#### [WORK REQUIRED]
Exactly reproduce the lines from the one holding "Task: Open TERM" through the end of the records, including both boundary lines but no pictures.

[Stored data entries]
-----

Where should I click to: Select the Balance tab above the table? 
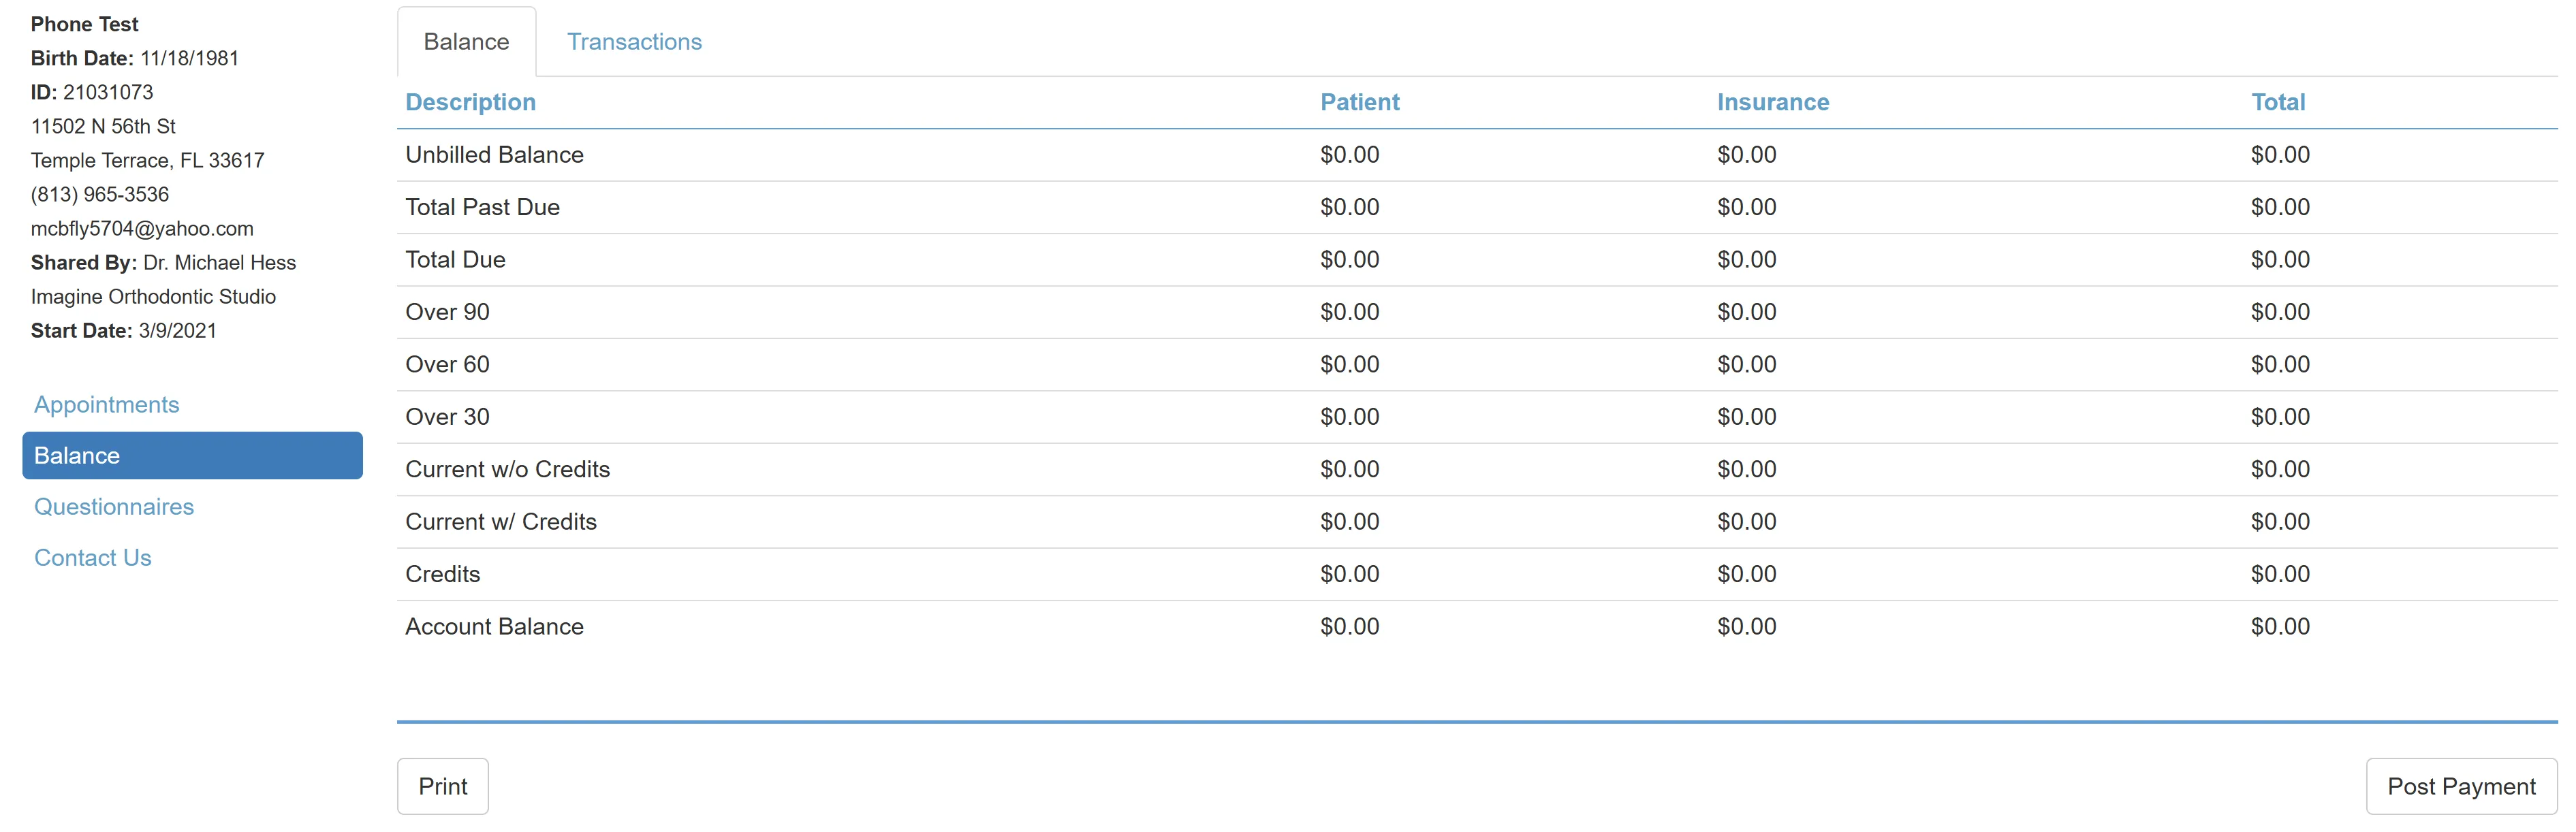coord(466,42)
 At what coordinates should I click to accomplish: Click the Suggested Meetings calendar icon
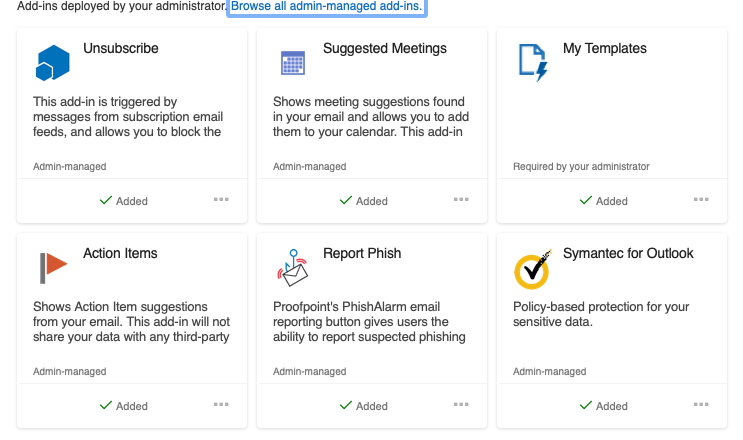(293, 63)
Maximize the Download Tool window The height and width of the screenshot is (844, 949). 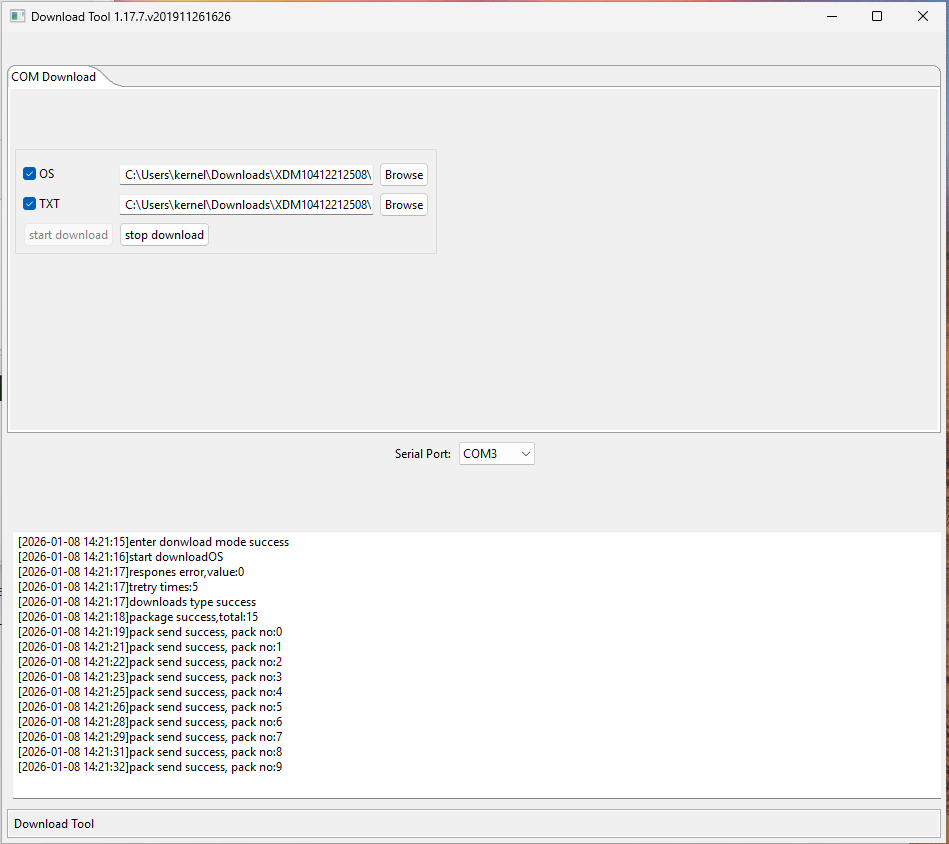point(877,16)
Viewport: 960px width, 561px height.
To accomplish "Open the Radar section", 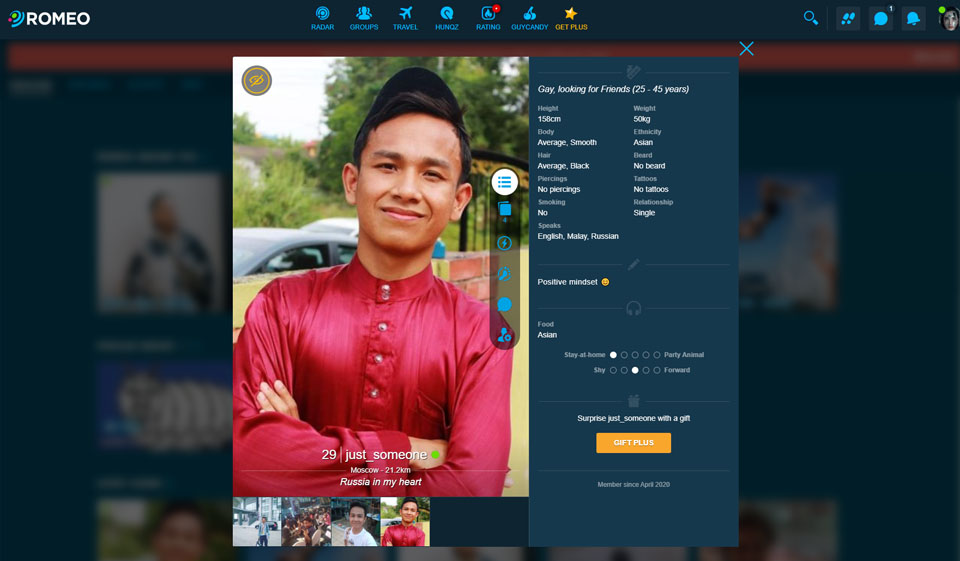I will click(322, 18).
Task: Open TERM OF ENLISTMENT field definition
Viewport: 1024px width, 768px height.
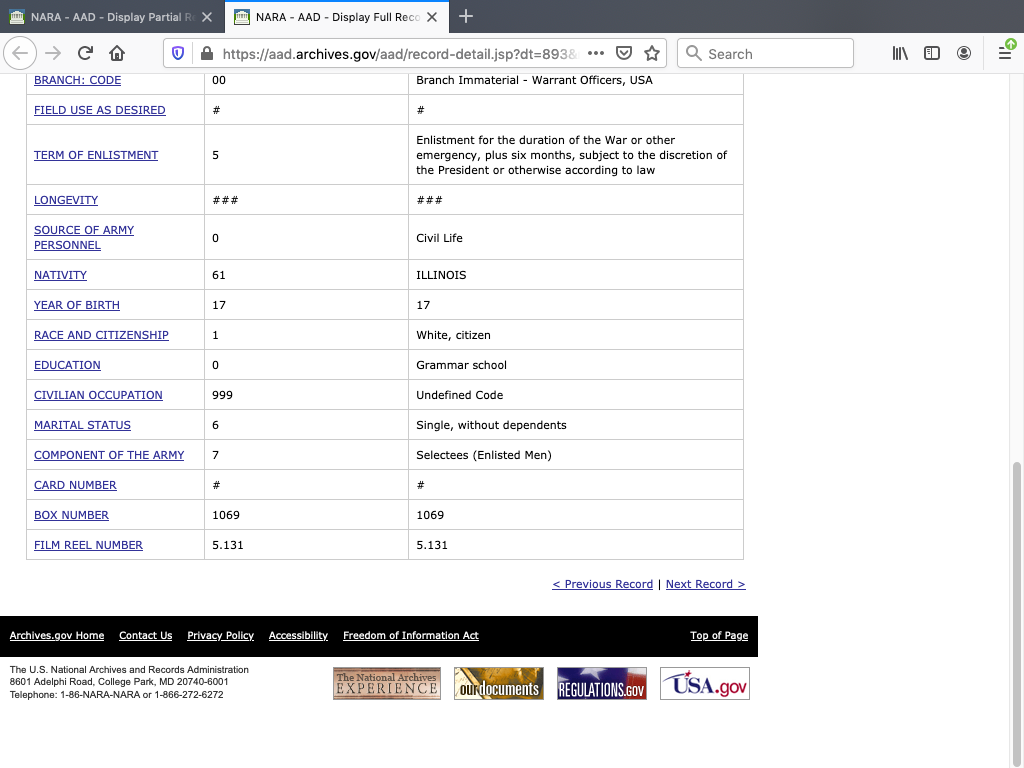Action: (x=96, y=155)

-----

#### [EXERCISE OUTPUT]
Task: Open TERM OF ENLISTMENT field definition
Viewport: 1024px width, 768px height.
Action: (x=96, y=155)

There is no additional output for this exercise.